For the platform-independent priorities:

  • .high and .low are fine,

  • .default could be renamed to .medium (to make the relative ordering more obvious),

  • .background might be removed, if it can be implied (e.g. in a daemon background process, or when using the BackgroundTasks framework).

The other aliases will impair auto-completion. Can the Dispatch and Foundation frameworks extend TaskPriority with initializers taking QoS parameters?


Voluntary Suspension

The sleep function accepts a plain integer as nanoseconds to sleep for which mirrors known top-level functions performing the same action in the synchronous world.

Darwin.sleep(_:) has a seconds: CUnsignedInt parameter. Which top-level functions accept a plain integer as nanoseconds?

Task.sleep(_:) would be improved with an argument label, and possibly a different parameter type:

extension Task where Success == Never, Failure == Never {
  public static func sleep(forTimeInterval seconds: Double) async
}

This would match the existing Foundation.Thread API, and be compatible with the Foundation.Date APIs. If Double (as an alias for TimeInterval) has 15 significant digits, then it should have nanosecond precision for a range of several days?

Because use-sites look quite explicit in the way they have to prefix this call with an await keyword (await Task.sleep(nanos)), we prefer to use the well-known sleep word rather than introduce new words for this functionality.

Task.yield() could also be renamed. The documentation comments for both APIs are "suspends the current task", so perhaps await Task.suspend() and await Task.suspend(forTimeInterval: seconds).

Can only the current task be suspended, or should it be possible to suspend (and resume) via a task handle?

That sleep has an unlabeled parameter specified in nanoseconds is definitely a problem. I'm not sure we want to push the idea of specifying seconds as a Double down into the standard library at all, and doing so for this one API seems unfortunate. Perhaps the easy way out is to use an argument label:

extension Task where Success == Never, Failure == Never {
  public static func sleep(nanoseconds: UInt64) async
}

The API is intentionally ugly, and leaves open space for us to create a nicer sleep(_:) with a proper time type at some point in the future.

Yeah. The AsyncStream proposal and modify accessors consistently use "yield" to mean "produce a value". I agree that suspend is a better term here.

Only the current task.
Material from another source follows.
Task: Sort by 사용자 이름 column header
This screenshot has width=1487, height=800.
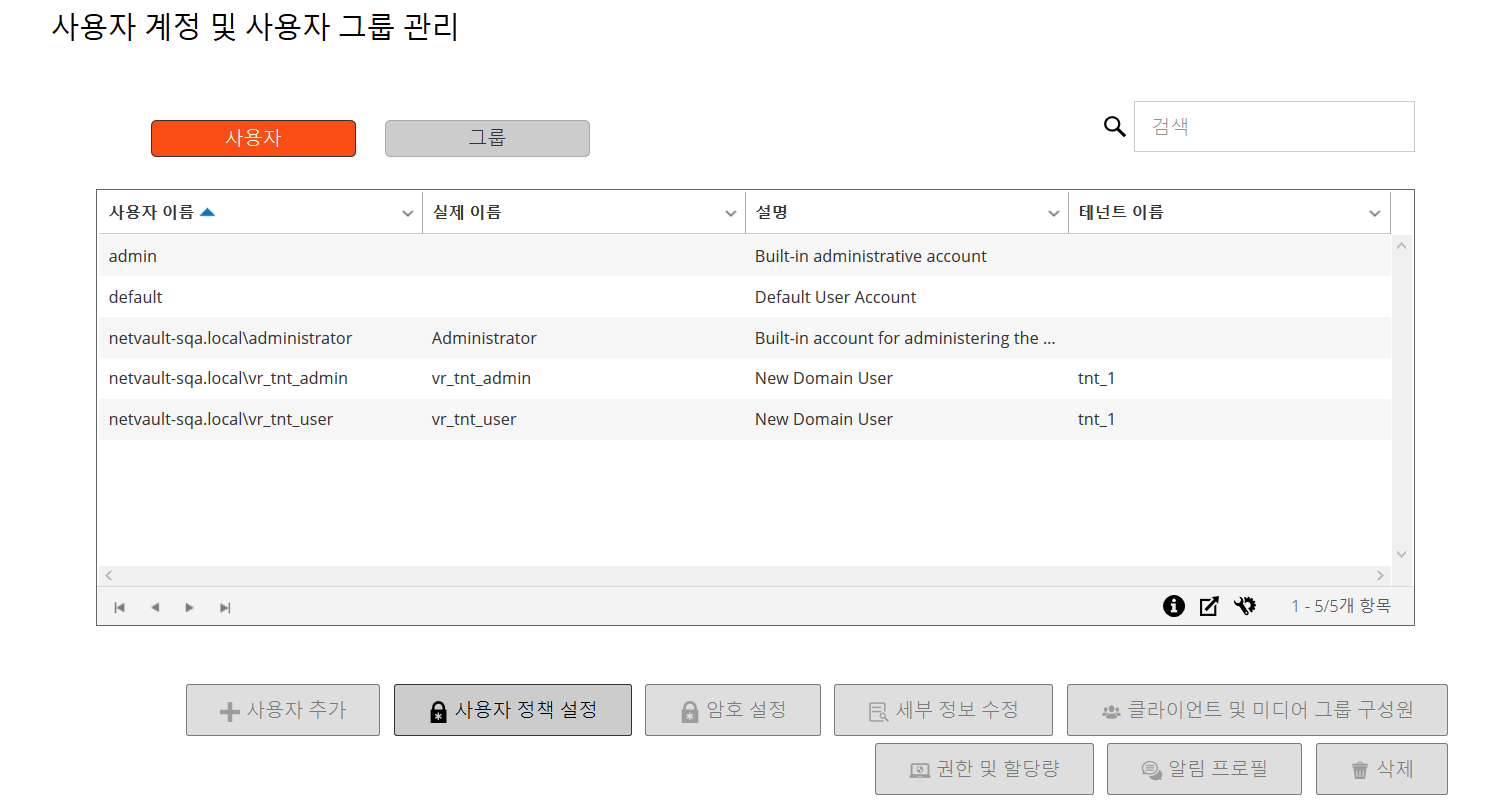Action: pos(152,212)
You cannot ask someone else's task to suspend, because they might not be at a potential suspension point.

Doug

5 Likes

Would combining both into a single API be an option?

extension Task where Success == Never, Failure == Never {
  public static func suspend(nanoseconds: UInt64 = 0) async
}

Or is there a difference between yield() and sleep(0)?

2 Likes

That sounds good to me, yeah.

To be honest I, personally, disagree with the yield used in the AsyncStream proposal (in which the type itself is also IMHO misnamed).

We can name the operation here suspend if we want to, but not because the stream source type uses yield -- as that type actually misuses it IMHO (I don't think a yield should be allowed to fail, which is the core idea of the proposed there API).

I had a dig into the Task and Dispatch source and it looks like yield() is approximately dispatch_apply_f and sleep is dispatch_after_f. dispatch_after_f calls dispatch_apply_f if when == DISPATCH_TIME_NOW, so sleep(0) would be just a slightly less efficient yield().